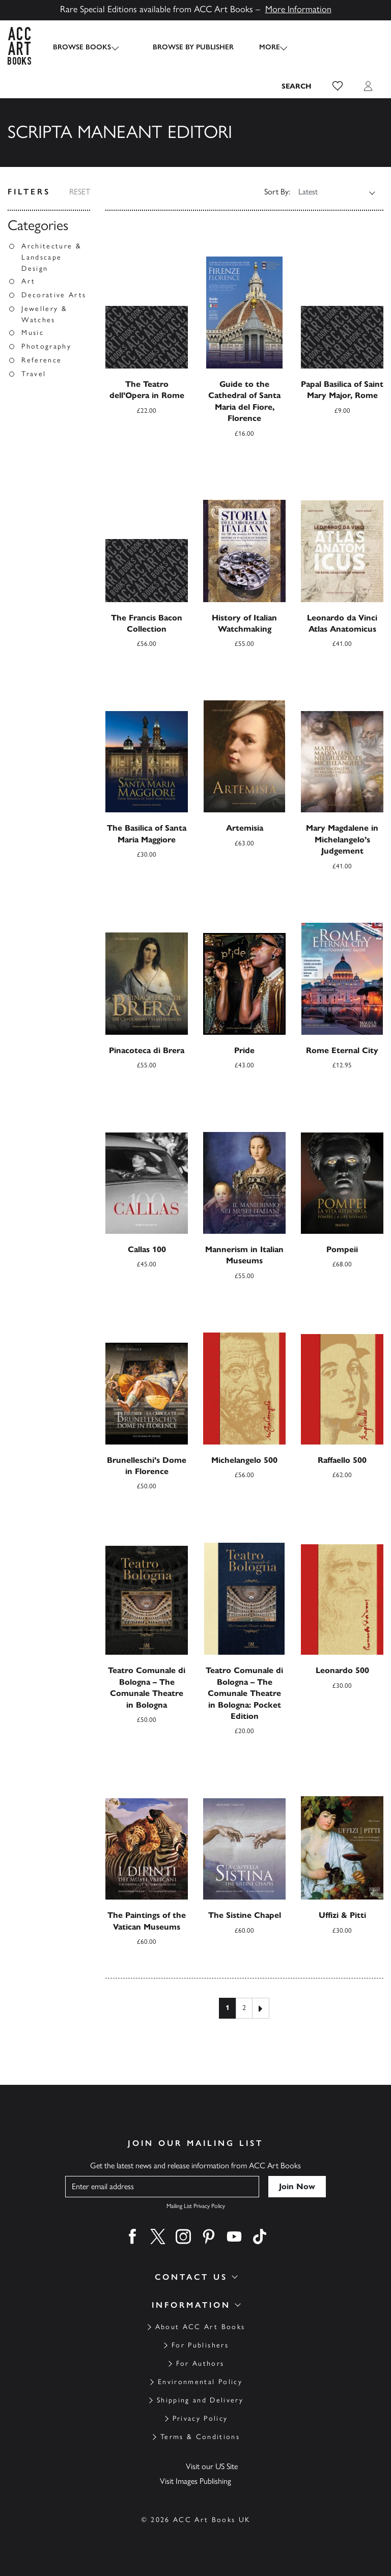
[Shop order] (330, 192)
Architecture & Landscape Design (51, 257)
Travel (33, 374)
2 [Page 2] (244, 2007)
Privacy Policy (200, 2418)
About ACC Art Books (200, 2327)
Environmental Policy (200, 2381)
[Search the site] (296, 86)
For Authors (200, 2363)
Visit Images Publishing (195, 2481)
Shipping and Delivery (200, 2400)
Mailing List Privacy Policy (195, 2206)
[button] (337, 86)
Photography (46, 346)
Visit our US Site (212, 2466)
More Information (298, 9)
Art (28, 281)
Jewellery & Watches (44, 314)
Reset (79, 191)
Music (32, 332)
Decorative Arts (53, 295)
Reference (41, 360)
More (260, 47)
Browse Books (82, 47)
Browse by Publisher (184, 47)
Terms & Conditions (200, 2436)
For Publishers (200, 2345)
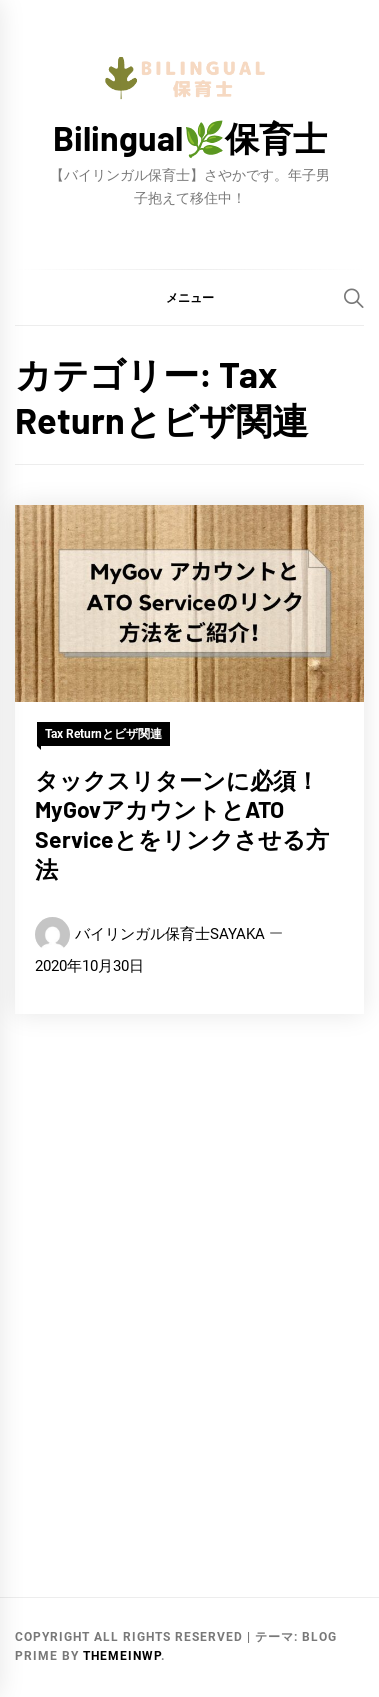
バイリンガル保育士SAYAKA (170, 934)
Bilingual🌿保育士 (190, 137)
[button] (189, 297)
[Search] (354, 298)
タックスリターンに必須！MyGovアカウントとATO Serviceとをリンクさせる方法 (182, 824)
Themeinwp (122, 1656)
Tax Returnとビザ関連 (103, 734)
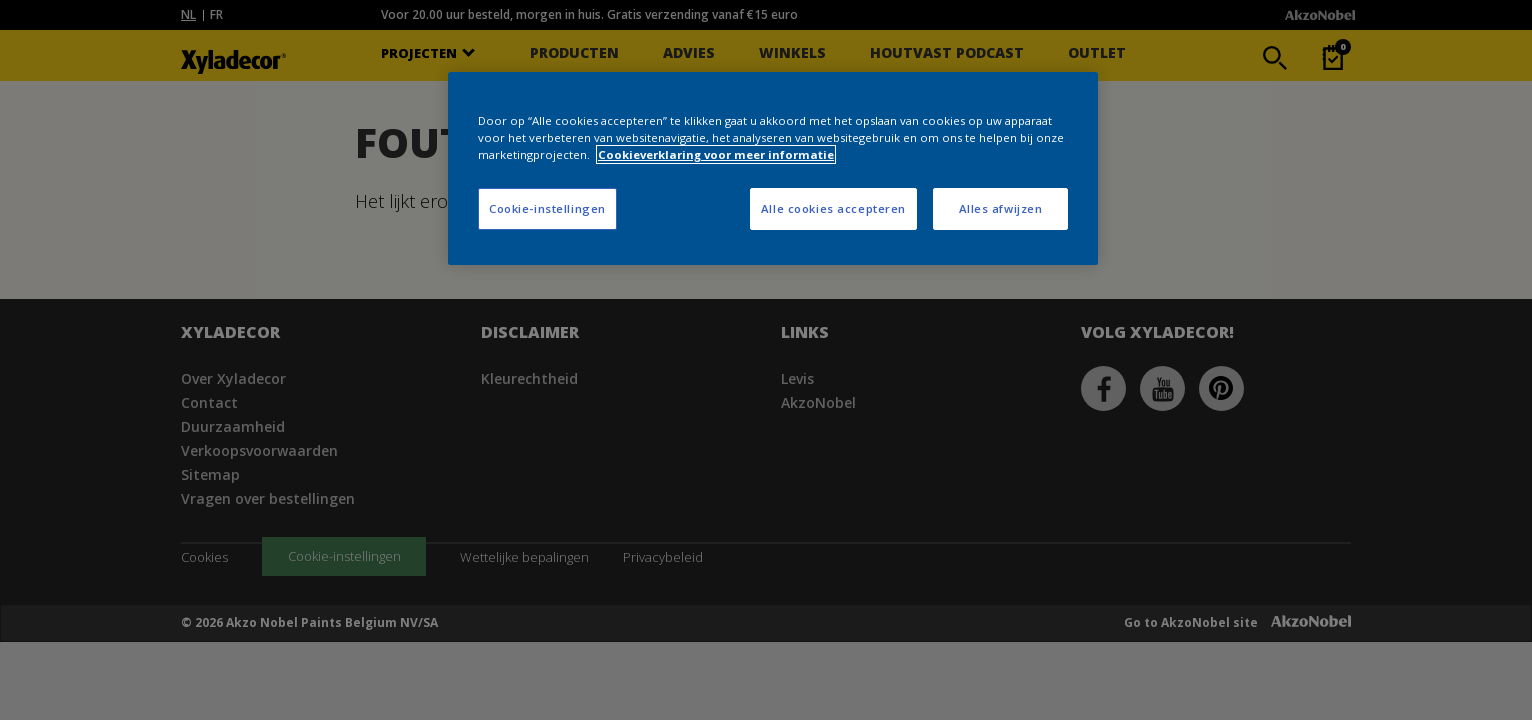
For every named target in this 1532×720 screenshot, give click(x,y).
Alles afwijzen (1001, 208)
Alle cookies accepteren (833, 208)
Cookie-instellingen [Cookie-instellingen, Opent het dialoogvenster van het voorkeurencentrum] (547, 208)
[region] (773, 168)
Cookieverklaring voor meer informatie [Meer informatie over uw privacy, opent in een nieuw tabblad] (716, 154)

++++++++++++++++++++

INSTRUCTIONS FOR THE TASK —
Present everything above, from the line containing "Environmental Policy (200, 2381)" down to the line containing "[Search] (354, 298)" (both ends included), as a Markdown table with the columns Row and Line. Number each line, skip blank lines and pictures, and include no other lines.

OUTPUT FOR THIS TASK —
| Row | Line |
|---|---|
| 1 | Environmental Policy (200, 2381) |
| 2 | [Search the site] (296, 86) |
| 3 | For Authors (200, 2363) |
| 4 | Visit Images Publishing (195, 2481) |
| 5 | Shipping and Delivery (200, 2400) |
| 6 | Mailing List Privacy Policy (195, 2206) |
| 7 | [button] (337, 86) |
| 8 | Photography (46, 346) |
| 9 | Visit our US Site (212, 2466) |
| 10 | More Information (298, 9) |
| 11 | Art (28, 281) |
| 12 | Jewellery & Watches (44, 314) |
| 13 | Reset (79, 191) |
| 14 | Music (32, 332) |
| 15 | Decorative Arts (53, 295) |
| 16 | Reference (41, 360) |
| 17 | More (260, 47) |
| 18 | Browse Books (82, 47) |
| 19 | Browse by Publisher (184, 47) |
| 20 | Terms & Conditions (200, 2436) |
| 21 | For Publishers (200, 2345) |
| 22 | バイリンガル保育士SAYAKA (170, 934) |
| 23 | Bilingual🌿保育士 (190, 137) |
| 24 | [button] (189, 297) |
| 25 | [Search] (354, 298) |